なぜかノレンのかかっている交番のおまわりさんも、やたらカッコイイ庁舎の市役所の観光課の人も、とても親切だった。
「でも今日、店って休みなんですよね」「昨日だったらねえ、祭りの屋台でヤキソバ出てたんですけどねえ」「あとねえ、地元の人が食べに行くところって、車で行かないといけないような、遠いところにあるんですよねえ、だから歩きの観光の人には行けないんですよねえ」「……あ、でもいま、やってそうな店、電話で確認しますからねえ」「……やってそうな店の電話番号が分からなかったので、向かいの八百屋さんに電話してみたら、営業してるみたいですって」
街のマップにマルを付けてもらって、その店へ歩く。
2件目、お好み焼きと焼きそばの店「おおで」も、また女性がひとりで店番をしていた。
「はい、いらっしゃい」
メニューを見る。
やきそば、お好み焼きの横に、「文字焼き」という謎のメニューがあった。
「……文字焼きって何すか?」
「あのねえ、もんじゃより、ちょっと濃いのよ」
「文字が書けるくらいの堅さってことですか?」
「そうよ〜。

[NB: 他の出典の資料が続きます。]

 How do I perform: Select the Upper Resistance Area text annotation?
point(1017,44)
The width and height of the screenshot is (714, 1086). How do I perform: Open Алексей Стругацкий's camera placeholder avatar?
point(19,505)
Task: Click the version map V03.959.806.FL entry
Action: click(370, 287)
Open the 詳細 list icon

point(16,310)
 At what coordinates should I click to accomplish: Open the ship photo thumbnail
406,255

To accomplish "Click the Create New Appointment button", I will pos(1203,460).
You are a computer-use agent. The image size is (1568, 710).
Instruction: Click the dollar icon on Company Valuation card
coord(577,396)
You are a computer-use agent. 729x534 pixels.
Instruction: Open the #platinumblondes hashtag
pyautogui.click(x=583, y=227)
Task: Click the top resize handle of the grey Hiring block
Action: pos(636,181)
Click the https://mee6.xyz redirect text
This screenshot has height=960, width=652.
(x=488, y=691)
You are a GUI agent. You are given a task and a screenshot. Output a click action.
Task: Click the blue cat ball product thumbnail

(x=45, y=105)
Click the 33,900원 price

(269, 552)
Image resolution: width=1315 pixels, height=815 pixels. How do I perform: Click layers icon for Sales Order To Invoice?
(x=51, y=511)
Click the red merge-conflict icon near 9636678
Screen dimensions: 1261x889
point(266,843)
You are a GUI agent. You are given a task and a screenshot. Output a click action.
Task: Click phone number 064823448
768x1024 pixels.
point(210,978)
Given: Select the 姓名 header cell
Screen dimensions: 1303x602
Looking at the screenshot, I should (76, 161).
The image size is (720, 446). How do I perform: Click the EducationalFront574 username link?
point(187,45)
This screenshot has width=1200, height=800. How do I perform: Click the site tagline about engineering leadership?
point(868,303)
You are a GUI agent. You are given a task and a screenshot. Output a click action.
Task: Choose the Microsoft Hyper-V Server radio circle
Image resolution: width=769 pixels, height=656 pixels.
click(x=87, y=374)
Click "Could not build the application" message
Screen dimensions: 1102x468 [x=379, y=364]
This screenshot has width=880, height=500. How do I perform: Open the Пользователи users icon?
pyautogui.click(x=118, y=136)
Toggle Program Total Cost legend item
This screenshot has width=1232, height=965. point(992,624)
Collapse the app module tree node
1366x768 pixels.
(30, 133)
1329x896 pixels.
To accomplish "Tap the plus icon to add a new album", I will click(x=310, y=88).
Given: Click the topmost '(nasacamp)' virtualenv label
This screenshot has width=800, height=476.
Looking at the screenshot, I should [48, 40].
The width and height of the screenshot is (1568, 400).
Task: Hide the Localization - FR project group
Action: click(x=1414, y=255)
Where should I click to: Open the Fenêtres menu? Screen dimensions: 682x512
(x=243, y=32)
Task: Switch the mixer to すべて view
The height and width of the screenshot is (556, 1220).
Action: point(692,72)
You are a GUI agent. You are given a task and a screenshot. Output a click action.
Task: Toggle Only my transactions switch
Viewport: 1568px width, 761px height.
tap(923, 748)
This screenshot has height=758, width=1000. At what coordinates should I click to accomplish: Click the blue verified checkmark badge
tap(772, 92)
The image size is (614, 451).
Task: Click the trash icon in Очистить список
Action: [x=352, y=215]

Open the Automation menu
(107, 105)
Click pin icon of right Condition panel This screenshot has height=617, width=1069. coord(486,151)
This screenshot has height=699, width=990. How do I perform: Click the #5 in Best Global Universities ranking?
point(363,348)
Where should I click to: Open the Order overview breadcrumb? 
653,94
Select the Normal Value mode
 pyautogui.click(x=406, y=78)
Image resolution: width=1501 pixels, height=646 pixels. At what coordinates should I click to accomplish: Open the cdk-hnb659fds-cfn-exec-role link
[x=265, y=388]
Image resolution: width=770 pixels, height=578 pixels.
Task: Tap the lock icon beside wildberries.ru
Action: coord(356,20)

うまいこというわね! うふふ〜」
「焼きそばは、ジャガイモが入っているんですよね?」
「そうよ〜。あれ、ここらへんの人じゃないの?」
「あのう、やきそば食べに、東京から来たんです…」
「えーほんとに? 昨日、お祭りだったんですよ〜。あら〜」
文字焼き(ミックス)と、焼きそばを頼んだ。
「あ、あと、生中ふたつお願いします」
「ハ〜イ」
店内には「冬のソナタ」のサントラがかかっていた。
きんきんに冷えたグラスに、ビールがつがれてきた。んぐんぐんぐ、プッハー。
「おいしい…」
「おいしいわ…」
「生きてるって感じ」
しばらくして、「文字焼き」材料と「ヤキソバ」材料が盛られてきた。